There's a lot of factors that can be explained through safety. Super cooled gas is hard to make and store, so is dangerous and difficult to replace. They would consider such things on a long haul space flight.
Wormrat on 21/10/2009 at 13:08
The coolant was shown as being
extremely cold, to the point where the guy's arm was trembling and frozen after he quickly reached in to grab a tool he had dropped.
First of all, there's the minor nitpick that the coolant was shown on his arm as an ice-like solid, like it froze to his arm. This makes no sense, as the coolant is obviously colder than the air. I could ignore that easily, as it was at least a good way of showing how cold it is. But, if you're going to set that up, don't expect me to believe that a human can not only fully submerge himself multiple times for several seconds, but
open his eyes beneath the surface. A single quick dip would have been dramatic enough.
Quote Posted by RocketMan
[spoiler]When you say explosive decompression, do you mean when Kappa had to get to the bomb at the end and decompressed the whole ship? It may not be so dramatic but that effect is believable.[/SPOILer]
[spoiler]He punched a tiny hole in the door, then relied on the MASSIVE VACUUM OF SPACE trope to let decompression do the rest and rip the door apart. In reality, air would just leak out of the hole. Slowly.[/spoiler]
For what it's worth, I still really liked this movie. It's miles beyond any of the other "save mankind from space-related doom" flicks; it's just that it started off so strong that I wanted it to be perfect.
jay pettitt on 21/10/2009 at 20:09
Awesome until about half way through, when it suddenly becomes the worst film ever made.
Chimpy Chompy on 21/10/2009 at 20:23
I get how the slasher stuff felt like a not completely appropriate distraction - like the film wasn't quite sure of itself and went for some simpler thrills to try and hold our attention.
but I don't get the UGH HORRIBLE RUINED reactions :(
Muzman on 21/10/2009 at 21:24
Grip should leave now while we spoil away :cheeky:
Agreed there. "Worst film ever"? Very far from it.
There's a couple fo things that are shakey really, but what happens makes pretty good thematic sense. They just didn't handle it as well as they might have.
There's an argument to made that all of Garland's work like this involves everything turning to shit and people chasing each other around. So that's a problem. You kinda know something has to go horribly wrong sooner or later like this and the other ship is the obvious source, so it's fairly predictable. But having it be someone who has spent a long time communing with god, as it were, and thinking he sees the big picture is "better" than it being someone on the main ship.
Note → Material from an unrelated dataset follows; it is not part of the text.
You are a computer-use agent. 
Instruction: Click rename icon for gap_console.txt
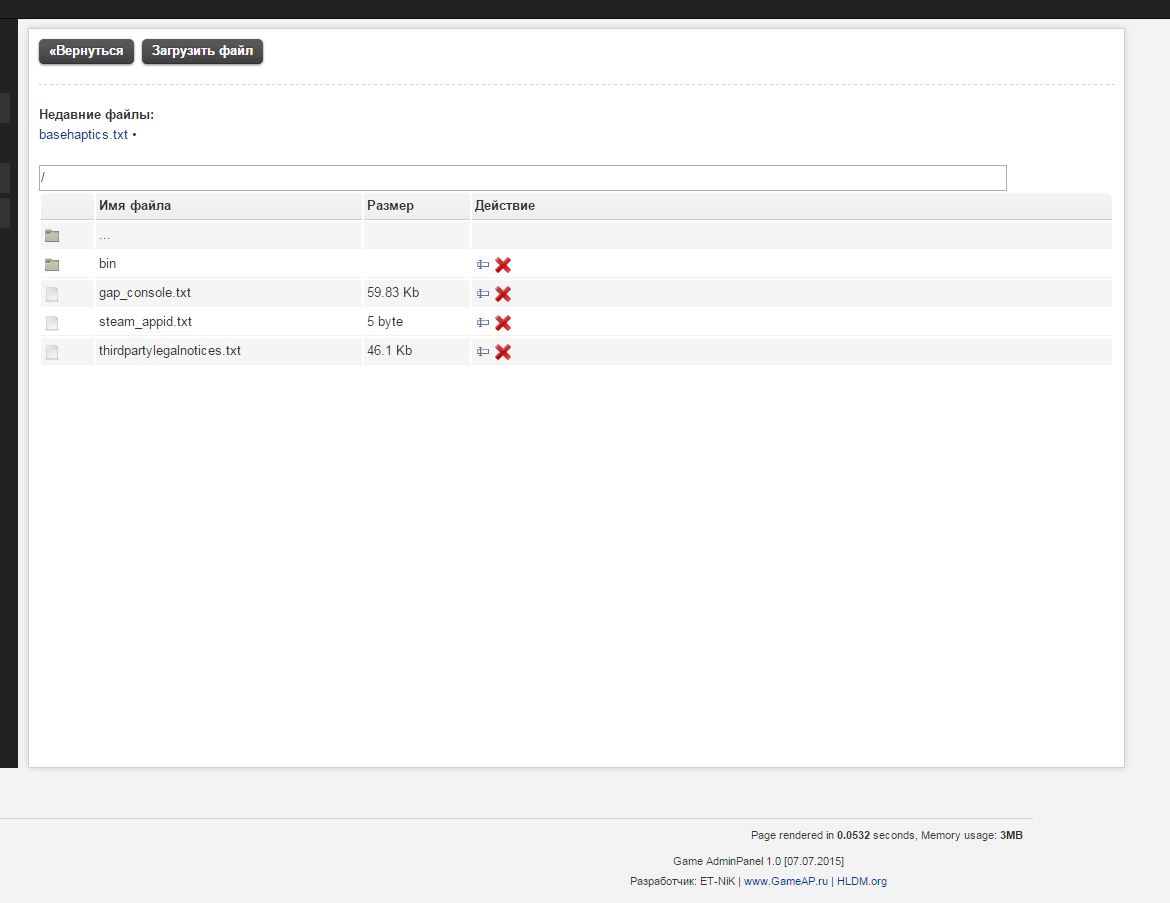coord(483,294)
They just didn't set it up as well as they might and the resulting plot distractingly resembles too many other things we've all seen before, undeservedly I think (also the guy's name being way too similar to Pinback from
(http://www.imdb.com/title/tt0069945/) Dark Star stuck out like a sore thumb for me).
If you let the film's bouts of apparent genre blindness get in the way of what it does right you're doing it a disservice. Yeah it's disappointing but it's not the end of the world (ar ar).
Incidentally one of the science advisors points out in the commentary that even if all went according to plan it'd take about a hundred thousand years for the sun's surface to show the full effect, so we'd be screwed anyway.
Banksie on 22/10/2009 at 02:45
Quote Posted by Chimpy Chompy
I get how the slasher stuff felt like a not completely appropriate distraction - like the film wasn't quite sure of itself and went for some simpler thrills to try and hold our attention.
but I don't get the UGH HORRIBLE RUINED reactions :(
Because it took what was the best part of the film - the sense of isolation and pressure that was getting to the crew in a nice psychological study and turned it into Friday the 13th in space.
Visually the film is beautiful and gets the majesty of the sun right. A lot of the details about how the ships works had been thought through but then there were the magic tech bits. Like the gravity generator that never made sense - no rotating crew section so it had to be a field generator of some sort yet even when they lose power completely somehow it keeps on ticking...
So yeah I get the horrible ruined reactions because this film came so close to being a classic only to fall very short of that in the last third.